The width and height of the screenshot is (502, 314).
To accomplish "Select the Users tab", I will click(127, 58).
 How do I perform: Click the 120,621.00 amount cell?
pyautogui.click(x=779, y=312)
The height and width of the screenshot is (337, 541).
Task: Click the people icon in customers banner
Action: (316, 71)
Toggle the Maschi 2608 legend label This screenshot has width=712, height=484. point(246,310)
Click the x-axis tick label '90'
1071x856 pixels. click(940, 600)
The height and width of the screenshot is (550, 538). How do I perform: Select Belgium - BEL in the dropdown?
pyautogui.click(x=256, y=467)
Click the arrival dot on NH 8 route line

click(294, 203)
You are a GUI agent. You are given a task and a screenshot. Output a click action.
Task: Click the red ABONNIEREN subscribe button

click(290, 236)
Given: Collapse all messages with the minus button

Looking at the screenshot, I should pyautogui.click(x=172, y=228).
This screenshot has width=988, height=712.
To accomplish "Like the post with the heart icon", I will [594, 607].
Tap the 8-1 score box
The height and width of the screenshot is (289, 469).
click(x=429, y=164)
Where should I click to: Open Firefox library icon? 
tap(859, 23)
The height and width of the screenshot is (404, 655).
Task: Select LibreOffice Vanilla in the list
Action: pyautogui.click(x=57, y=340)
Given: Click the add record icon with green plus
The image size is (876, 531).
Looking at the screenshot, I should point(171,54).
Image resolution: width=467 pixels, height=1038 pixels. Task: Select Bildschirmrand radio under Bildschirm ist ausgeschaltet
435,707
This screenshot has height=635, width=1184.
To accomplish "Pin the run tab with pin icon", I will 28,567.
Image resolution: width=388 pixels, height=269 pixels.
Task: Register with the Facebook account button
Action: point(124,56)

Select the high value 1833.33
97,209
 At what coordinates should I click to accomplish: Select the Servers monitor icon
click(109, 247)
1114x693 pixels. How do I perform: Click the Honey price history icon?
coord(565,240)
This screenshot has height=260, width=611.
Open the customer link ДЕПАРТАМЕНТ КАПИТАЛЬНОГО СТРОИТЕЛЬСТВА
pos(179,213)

> Task instructions: Nothing is to be left out, and every entry is to be transcribed exactly.

> Solution:
The width and height of the screenshot is (502, 314).
To accomplish "Select the Users tab", I will click(127, 58).
 How do I perform: Click the 120,621.00 amount cell?
pyautogui.click(x=779, y=312)
The height and width of the screenshot is (337, 541).
Task: Click the people icon in customers banner
Action: (316, 71)
Toggle the Maschi 2608 legend label This screenshot has width=712, height=484. point(246,310)
Click the x-axis tick label '90'
1071x856 pixels. click(940, 600)
The height and width of the screenshot is (550, 538). How do I perform: Select Belgium - BEL in the dropdown?
pyautogui.click(x=256, y=467)
Click the arrival dot on NH 8 route line

click(294, 203)
You are a GUI agent. You are given a task and a screenshot. Output a click action.
Task: Click the red ABONNIEREN subscribe button

click(290, 236)
Given: Collapse all messages with the minus button

Looking at the screenshot, I should pyautogui.click(x=172, y=228).
This screenshot has width=988, height=712.
To accomplish "Like the post with the heart icon", I will [594, 607].
Tap the 8-1 score box
The height and width of the screenshot is (289, 469).
click(x=429, y=164)
Where should I click to: Open Firefox library icon? 
tap(859, 23)
The height and width of the screenshot is (404, 655).
Task: Select LibreOffice Vanilla in the list
Action: pyautogui.click(x=57, y=340)
Given: Click the add record icon with green plus
The image size is (876, 531).
Looking at the screenshot, I should point(171,54).
Image resolution: width=467 pixels, height=1038 pixels. Task: Select Bildschirmrand radio under Bildschirm ist ausgeschaltet
435,707
This screenshot has height=635, width=1184.
To accomplish "Pin the run tab with pin icon", I will 28,567.
Image resolution: width=388 pixels, height=269 pixels.
Task: Register with the Facebook account button
Action: point(124,56)

Select the high value 1833.33
97,209
 At what coordinates should I click to accomplish: Select the Servers monitor icon
click(109, 247)
1114x693 pixels. How do I perform: Click the Honey price history icon?
coord(565,240)
This screenshot has height=260, width=611.
Open the customer link ДЕПАРТАМЕНТ КАПИТАЛЬНОГО СТРОИТЕЛЬСТВА
pos(179,213)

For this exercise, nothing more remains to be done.